The Right to Switch Off

Would the Labour party’s proposed “right to switch off” help workers in the UK achieve a better work-life balance?

The Labour party have announced that they plan to introduce a “right to switch off” for workers, in the event that they obtain a majority at the next general election. According to reports, the scheme would prevent employers contacting workers by phone or email outside of normal working hours.

Labour’s deputy leader Angela Rayner, who is also Shadow Secretary of State for the Future of Work and is spearheading the proposal, told the Financial Times that “constant emails and calls outside of work should not be the norm and is harming work-life balance for many”.  However, Rayner did acknowledge that there would be some circumstances where such contact would be necessary; for example, where workers are on call or are working overtime. In terms of the practical implementation of a “right to switch off”, Angela Rayner told the Financial Times that the Labour party will be looking at “learning from countries where it has been introduced successfully”.

A British “right to switch off” might resemble legislation introduced in France in 2017, which gave all workers the right to disconnect from their work devices outside of normal working hours. In 2018, the French arm of Rentokil was ordered to pay €60,000 to a former employee for violating their “right to disconnect” during non-working hours. Many other European countries, including Belgium, Italy, Spain, Ireland, and Portugal have followed France’s lead, by introducing policies that grant workers a right to disconnect.
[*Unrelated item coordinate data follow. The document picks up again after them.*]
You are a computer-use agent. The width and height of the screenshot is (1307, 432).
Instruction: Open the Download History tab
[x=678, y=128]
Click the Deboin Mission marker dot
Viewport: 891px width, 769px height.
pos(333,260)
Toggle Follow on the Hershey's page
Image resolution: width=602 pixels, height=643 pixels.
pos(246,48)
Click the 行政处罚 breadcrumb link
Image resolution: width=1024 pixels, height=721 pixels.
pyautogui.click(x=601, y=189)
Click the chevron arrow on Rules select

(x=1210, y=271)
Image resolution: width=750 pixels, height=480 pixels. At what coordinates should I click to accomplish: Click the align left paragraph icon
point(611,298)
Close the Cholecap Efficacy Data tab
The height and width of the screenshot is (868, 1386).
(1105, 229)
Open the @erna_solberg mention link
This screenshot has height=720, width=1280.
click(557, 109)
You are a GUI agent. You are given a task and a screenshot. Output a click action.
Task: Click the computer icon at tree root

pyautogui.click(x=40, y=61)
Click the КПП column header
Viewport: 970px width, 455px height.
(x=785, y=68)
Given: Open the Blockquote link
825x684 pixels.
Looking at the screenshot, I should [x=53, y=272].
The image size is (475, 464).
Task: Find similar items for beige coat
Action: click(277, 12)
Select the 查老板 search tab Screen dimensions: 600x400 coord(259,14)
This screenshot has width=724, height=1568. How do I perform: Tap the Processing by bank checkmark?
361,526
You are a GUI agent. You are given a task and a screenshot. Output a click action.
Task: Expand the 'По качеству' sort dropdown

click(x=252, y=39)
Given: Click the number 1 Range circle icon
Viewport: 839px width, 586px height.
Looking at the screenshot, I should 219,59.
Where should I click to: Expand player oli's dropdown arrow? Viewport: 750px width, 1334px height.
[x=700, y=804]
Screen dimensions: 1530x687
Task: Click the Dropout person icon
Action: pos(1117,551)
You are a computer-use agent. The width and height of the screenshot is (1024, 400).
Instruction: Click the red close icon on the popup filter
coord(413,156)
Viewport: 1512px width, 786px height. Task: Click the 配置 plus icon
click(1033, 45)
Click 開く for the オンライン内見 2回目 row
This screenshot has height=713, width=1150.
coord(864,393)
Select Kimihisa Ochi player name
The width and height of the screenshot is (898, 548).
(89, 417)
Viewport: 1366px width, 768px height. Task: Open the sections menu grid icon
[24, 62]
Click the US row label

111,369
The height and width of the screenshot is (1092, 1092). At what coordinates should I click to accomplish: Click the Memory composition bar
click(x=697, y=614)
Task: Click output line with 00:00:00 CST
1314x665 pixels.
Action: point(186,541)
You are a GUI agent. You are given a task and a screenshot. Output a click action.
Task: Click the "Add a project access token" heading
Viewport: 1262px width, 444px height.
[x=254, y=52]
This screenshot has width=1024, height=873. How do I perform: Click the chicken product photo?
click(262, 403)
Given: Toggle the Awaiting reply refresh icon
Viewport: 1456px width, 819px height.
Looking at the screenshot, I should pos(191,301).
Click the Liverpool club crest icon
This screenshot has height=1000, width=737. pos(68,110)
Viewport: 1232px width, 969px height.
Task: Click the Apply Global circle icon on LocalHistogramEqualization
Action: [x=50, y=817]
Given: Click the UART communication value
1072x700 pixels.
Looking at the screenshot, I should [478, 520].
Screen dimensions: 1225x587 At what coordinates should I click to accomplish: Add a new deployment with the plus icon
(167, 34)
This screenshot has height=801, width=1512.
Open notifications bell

Meanwhile, the Scottish Government have come to an agreement with The Council of Scottish Government Unions (the “CSGU”), under which civil servants will be the first workers in the UK to have a right not to be contacted outside of work hours. Speaking on behalf of the CSGU, the Prospect trade union’s Scottish Secretary, Richard Hardy, stated that “The Right to Disconnect policy creates a safety net for staff to ensure nobody is placed under pressure or compelled to work in ways or times that are atypical for them”. There are some exceptions to the policy; where contact was expressly agreed with the worker in advance, where the worker is on call, or where the situation is extraordinary (for example, letting a worker know that the office is shut). It is easy to see how the first exception might be subject to abuse, if workers felt pressured to “agree” to being contacted outside of work hours.

If such a right were introduced in the UK, there might be a few areas of concern for employers. For some employers, the immediate concern might be a loss of productivity or service standards, particularly for industries or roles with a “round the clock” nature. Employers might also worry that such a right would impact on the ability of employees to work autonomously – indeed, it remains to be seen whether a right to switch off might come into conflict with the increasing popularity of flexible working regimes in the UK.  Where strict arrangements are in place for how an employee’s hours differ from the business’ normal hours, there will be clarity as to when the employee can and cannot be contacted – but where an employee has the flexibility to work around other engagements and responsibilities, the lines might quickly become blurred as to when an employee’s “working hours” are, and therefore as to when they have the right to switch off.

The Financial Times reported that the “right to switch off” is part of the Labour party’s broader package of employment rights, dubbed a “New Deal for Working People” and is currently part of their draft manifesto. There is not much detail at present on the nitty-gritty of the “right to switch off” policy, but the draft manifesto it forms a part of is due to be agreed over the summer by the Labour party’s national policy forum.